EXERCISE REQUIREMENTS:
Reproduce the records word for word, from the line containing "Given: Click the" through the line containing "Looking at the", and leave out the pictures.

EXERCISE DATA:
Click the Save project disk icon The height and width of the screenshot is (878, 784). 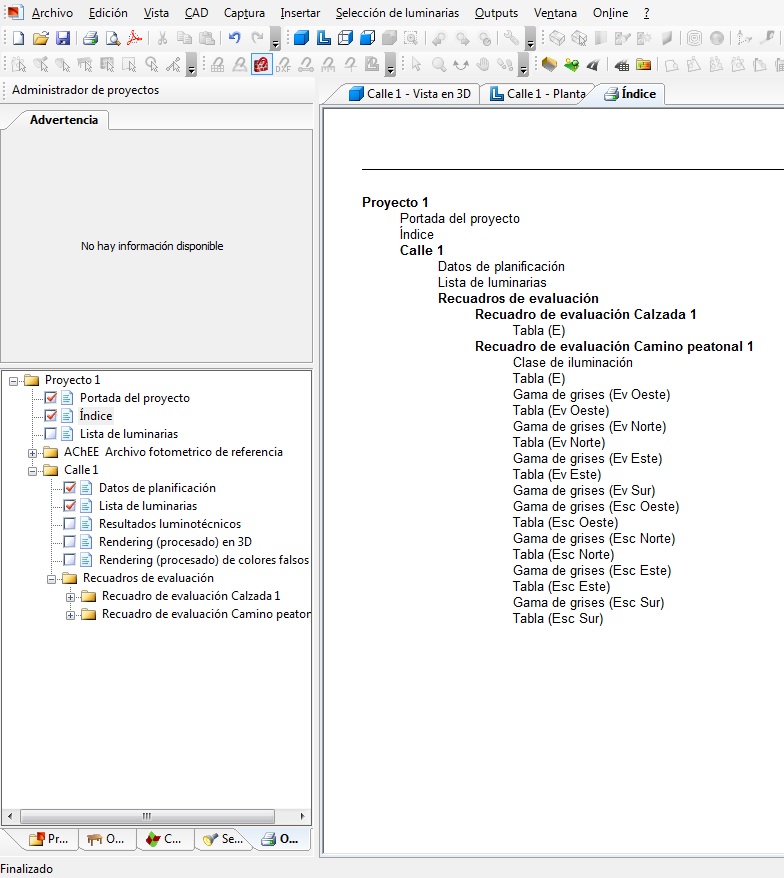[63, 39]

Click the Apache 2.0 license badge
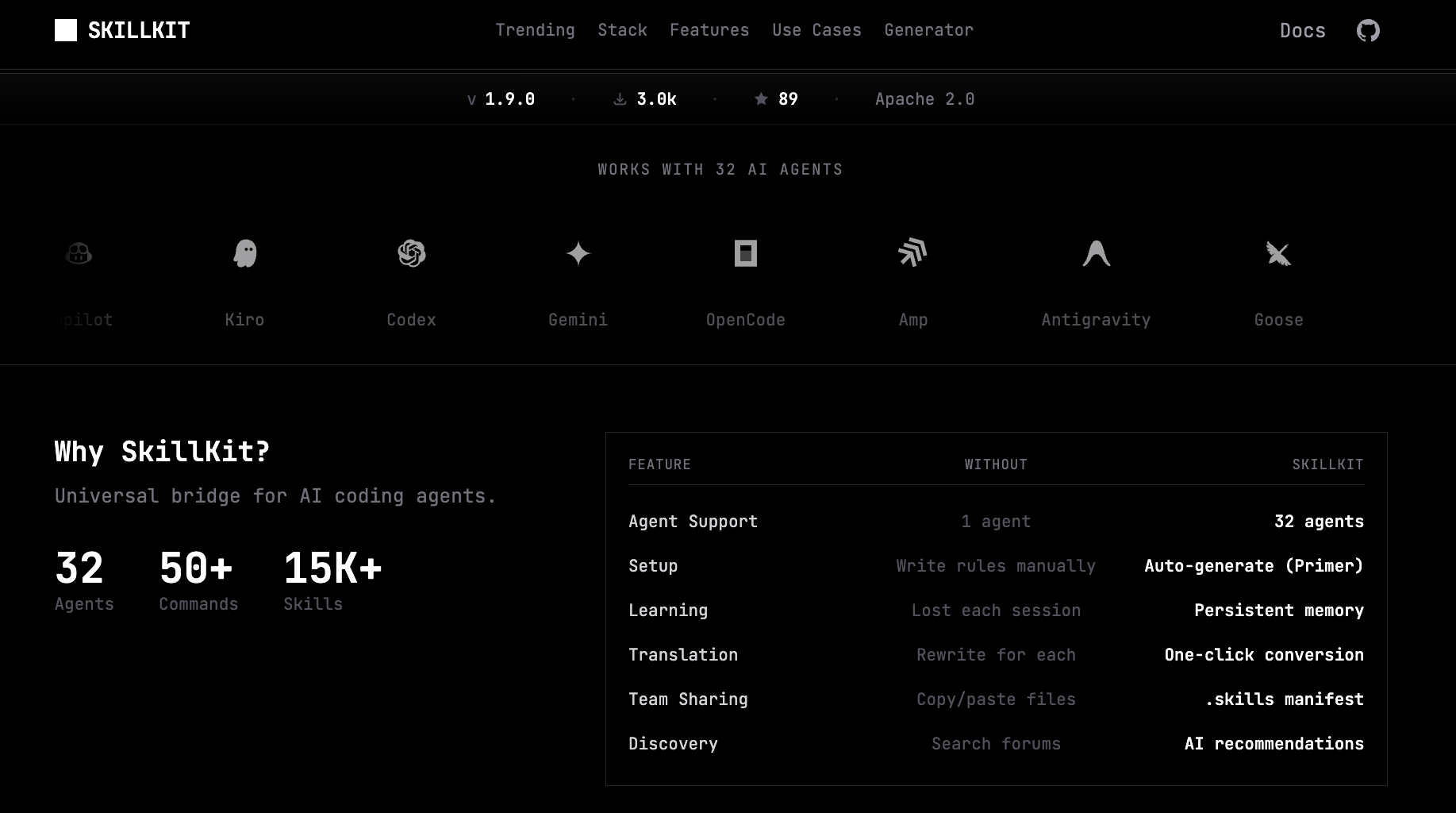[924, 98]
---
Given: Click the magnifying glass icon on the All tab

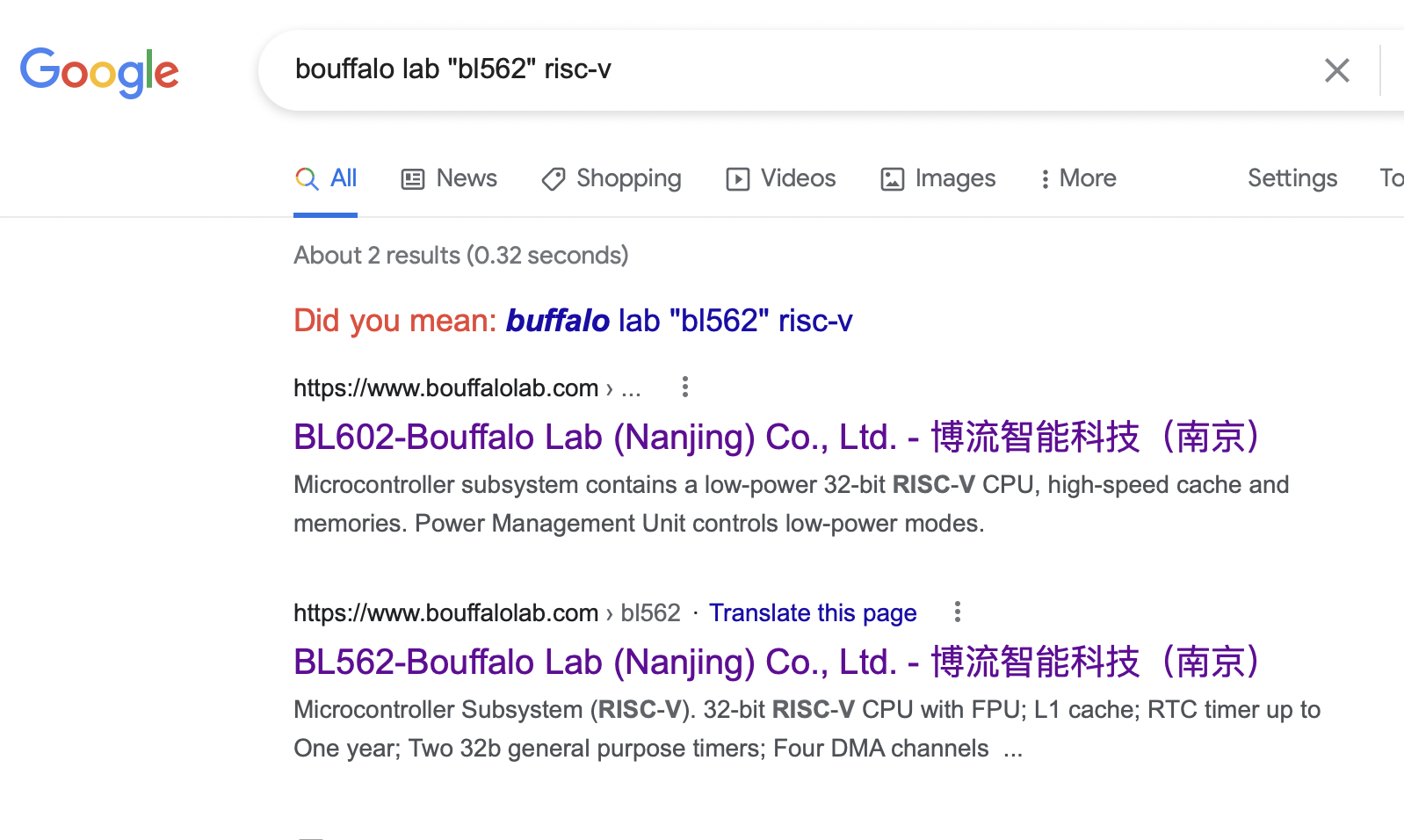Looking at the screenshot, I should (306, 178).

EXERCISE ANSWER:
Given: Click the magnifying glass icon on the All tab

Looking at the screenshot, I should (306, 178).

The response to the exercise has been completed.